Richard Linklater's Before Sunrise (1995) and Before Sunset (2004) became touchstones of modern romantic cinema by capturing the optimism of people in their 20s and the regrets that begin to encroach in their 30s. Intercontinental lovers Celine (Julie Delpy) and Jesse (Ethan Hawke) meet on a train in the first film and reunite during a book tour in the second. At the start of Sunset, Jesse is an unhappily married father, and Celine's life and career are still unsettled. Before Midnight picks up nine years further down love's road, which contains some new types of potholes.
Now in their early 40s, Celine and Jesse are the parents of twin girls. Their love is palpable as they vacation in Greece. So are the passage of time and the weight of life's constant demands. They still playfully tease and taunt each other, and their sexual desire remains strong, yet each reads a lot into the other's words and sideways glances.
Celine really comes into her own in Midnight, in a way that seems more profound than before. She is more provocateur than paramour, more an agent of her own destiny than a pouty French beauty. She has matured over the years and developed more self-confidence, no doubt in ways that parallel the life of Delpy, who, with Hawke and Linklater, wrote the screenplays for the first two films. Hawke and Delpy know these characters so well that they can portray them with a naturalism that practically belies the presence of a screenplay.
But make no mistake: There is a script and a filming strategy. One early sequence is a single, breathtaking, 14-minute take in which Jesse and Celine talk while driving, their girls asleep in the back of the car. Another excellent sequence involves a fight in a hotel room, with clever edits that make the couple's argument seem like a boxing match.
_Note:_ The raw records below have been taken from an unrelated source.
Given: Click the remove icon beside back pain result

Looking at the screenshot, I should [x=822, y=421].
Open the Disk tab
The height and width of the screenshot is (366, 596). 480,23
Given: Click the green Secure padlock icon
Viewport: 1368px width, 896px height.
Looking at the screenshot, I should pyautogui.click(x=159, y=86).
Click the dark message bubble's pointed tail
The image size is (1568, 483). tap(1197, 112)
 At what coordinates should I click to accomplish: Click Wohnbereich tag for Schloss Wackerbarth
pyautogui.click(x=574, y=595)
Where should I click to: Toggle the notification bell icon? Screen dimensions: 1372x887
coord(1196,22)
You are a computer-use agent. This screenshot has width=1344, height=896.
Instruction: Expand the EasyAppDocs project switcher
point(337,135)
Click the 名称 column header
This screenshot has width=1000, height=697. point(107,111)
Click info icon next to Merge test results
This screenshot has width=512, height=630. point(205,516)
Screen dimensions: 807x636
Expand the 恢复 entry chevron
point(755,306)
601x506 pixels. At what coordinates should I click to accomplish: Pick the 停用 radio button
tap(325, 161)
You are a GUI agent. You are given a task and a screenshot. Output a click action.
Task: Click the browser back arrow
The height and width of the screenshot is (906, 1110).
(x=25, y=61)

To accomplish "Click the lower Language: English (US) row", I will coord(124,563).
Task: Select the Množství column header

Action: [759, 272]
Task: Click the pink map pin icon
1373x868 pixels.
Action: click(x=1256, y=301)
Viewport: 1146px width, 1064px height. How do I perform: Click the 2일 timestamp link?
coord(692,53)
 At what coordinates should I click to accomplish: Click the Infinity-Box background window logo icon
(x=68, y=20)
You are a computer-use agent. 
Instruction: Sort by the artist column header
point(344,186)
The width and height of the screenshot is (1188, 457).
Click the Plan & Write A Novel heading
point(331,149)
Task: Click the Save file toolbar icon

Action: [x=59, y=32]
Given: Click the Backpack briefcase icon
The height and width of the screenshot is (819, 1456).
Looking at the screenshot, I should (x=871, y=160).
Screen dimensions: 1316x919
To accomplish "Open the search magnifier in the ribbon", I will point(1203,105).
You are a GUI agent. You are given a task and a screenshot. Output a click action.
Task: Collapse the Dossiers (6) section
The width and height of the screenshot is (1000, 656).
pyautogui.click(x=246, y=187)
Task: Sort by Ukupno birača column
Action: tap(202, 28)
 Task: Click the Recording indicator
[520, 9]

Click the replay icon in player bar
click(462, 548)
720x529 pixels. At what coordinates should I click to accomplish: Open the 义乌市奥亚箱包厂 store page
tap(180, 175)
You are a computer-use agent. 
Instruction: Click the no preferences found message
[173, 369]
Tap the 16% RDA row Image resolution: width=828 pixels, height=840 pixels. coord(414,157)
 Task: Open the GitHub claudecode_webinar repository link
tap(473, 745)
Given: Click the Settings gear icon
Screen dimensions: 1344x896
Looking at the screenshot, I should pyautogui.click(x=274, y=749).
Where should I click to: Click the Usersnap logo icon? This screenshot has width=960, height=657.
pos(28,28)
Each word is a hard-hitting jab. All the while, Linklater's attention to temporal matters never lets up.
Midnight surpasses Sunrise and Sunset in terms of its intelligence, narrative design and vivacity. It's a grand accomplishment, and I feel greedy for wanting to see this series continue. After all, romance is too often thrown away by the young. This film shows how it can ripen with time. Once the swooning years are over and middle age sets in, the real beauty and intricacies are revealed.